For this purpose, the printlets with 12 mm diameter and 1.5 mm nominal thickness were used. Before measuring, the samples were immersed into Porofil liquid (γ = 16 mN/m) and placed under vacuum (<100 mbar) to wet all pores inside the body.

For SEM micrographs, a Hitachi TM 4000 Plus was used (Hitachi, Tokyo, Japan), and samples were sputtered with 10 nm of gold using a Quorum Q150R Plus (Laughton, United Kingdom). The samples for SEM micrographs were obtained from the tensile test and cut to fit the SEM. The investigated surface on the micrograph is the fracture surface after the tensile testing.

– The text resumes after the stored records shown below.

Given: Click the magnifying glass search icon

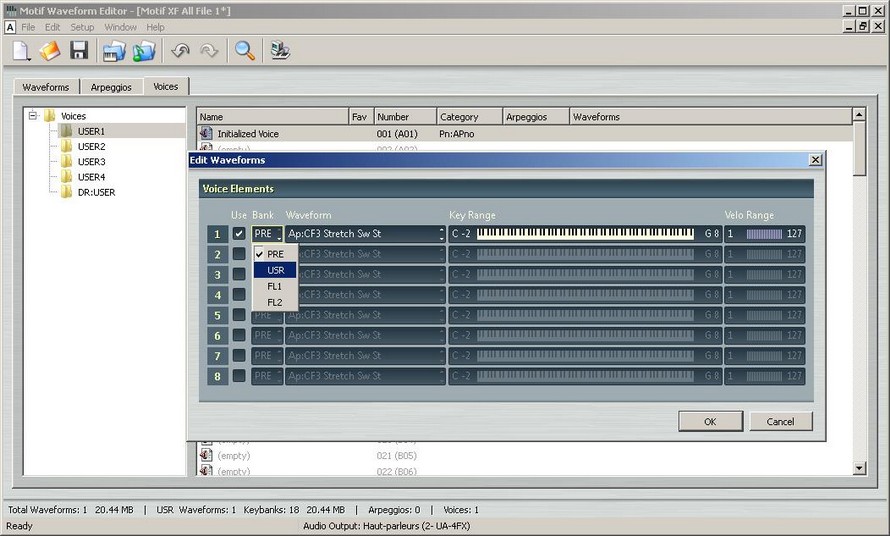Looking at the screenshot, I should tap(245, 51).
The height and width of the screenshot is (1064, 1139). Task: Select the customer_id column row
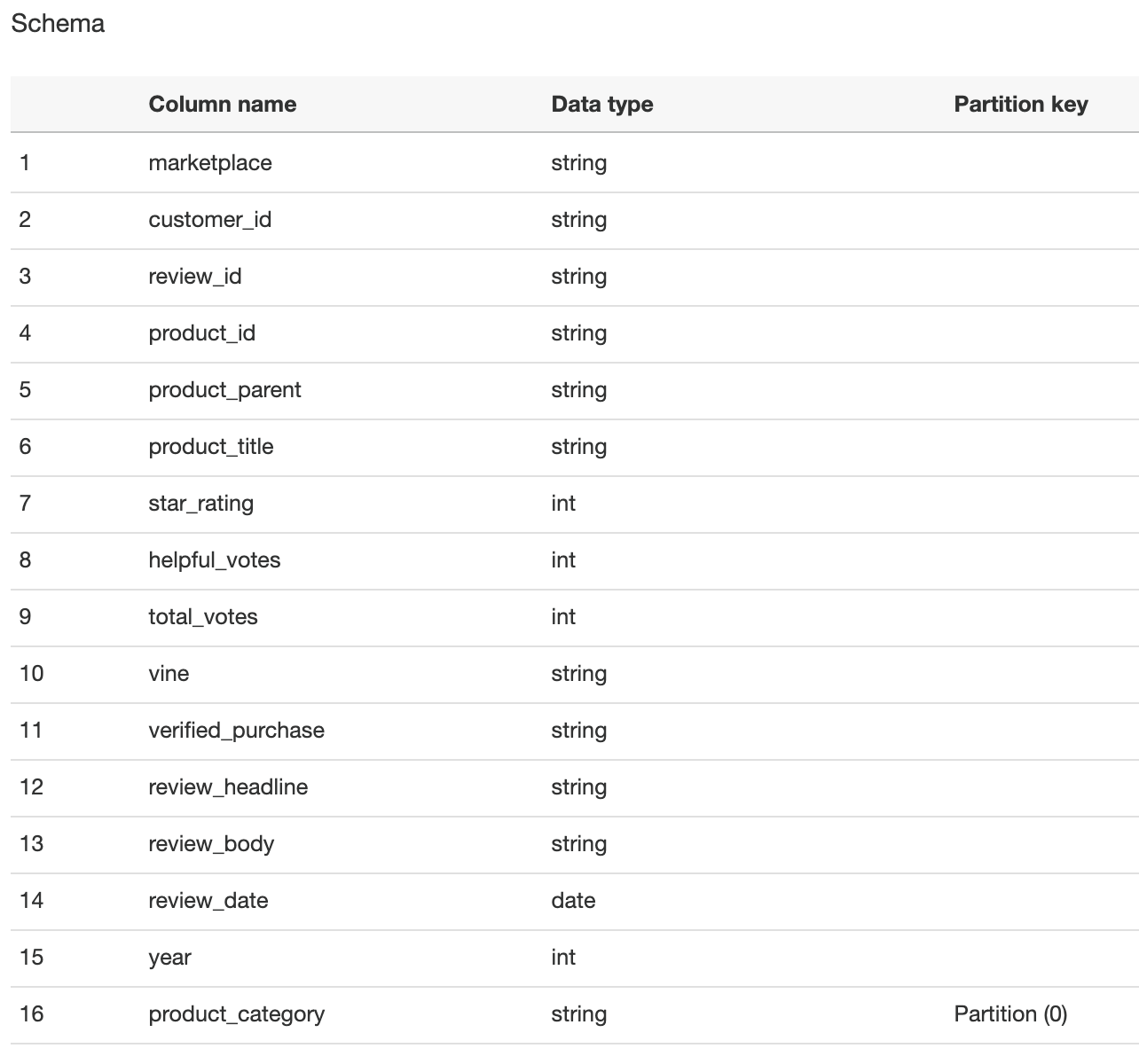click(575, 221)
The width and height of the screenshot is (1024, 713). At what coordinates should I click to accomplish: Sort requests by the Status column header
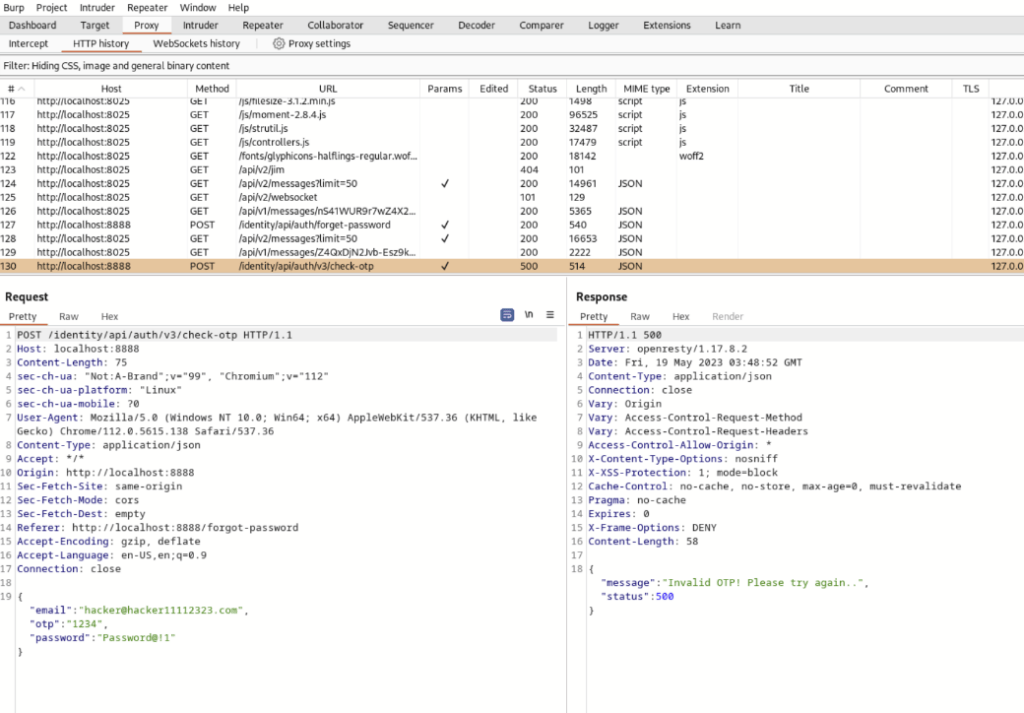(541, 88)
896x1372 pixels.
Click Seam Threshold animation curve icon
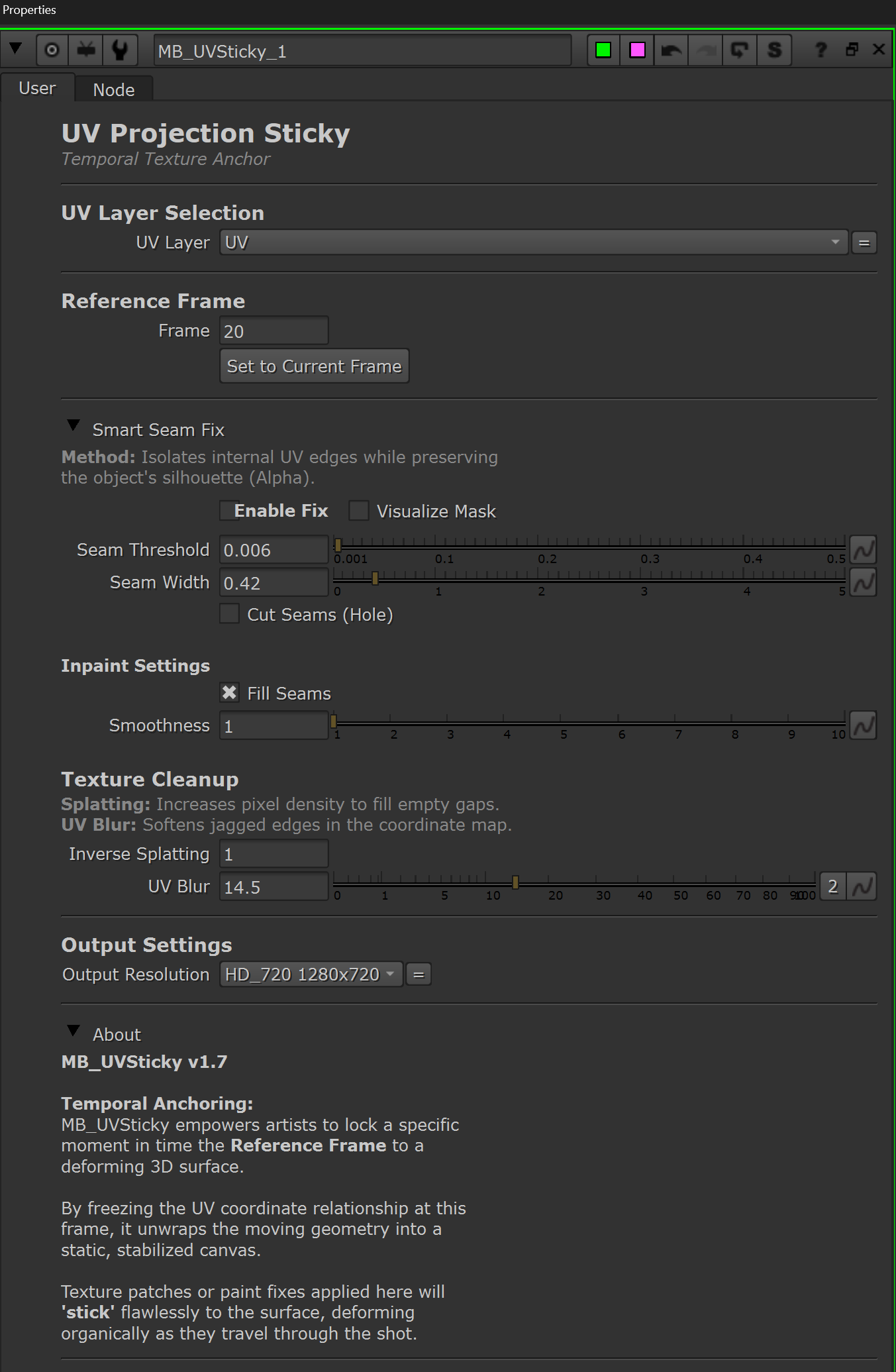(x=863, y=550)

For the filtration experiments, a self-built set-up was used that can be seen in Figure 2. With this set-up, a dead-end filtration using compressed air (up to 0.5 bar) was executed. The compressed air presses the liquid and small particles through the printed membrane and the bigger particles are retained. As feed, a suspension of Vestosint (Evonik Resource Efficiency GmbH, Essen, Germany) particles in water was used. To avoid clogging, the liquid was stirred with a magnetic stirrer, without being in direct contact with the membrane (see Figure 2a).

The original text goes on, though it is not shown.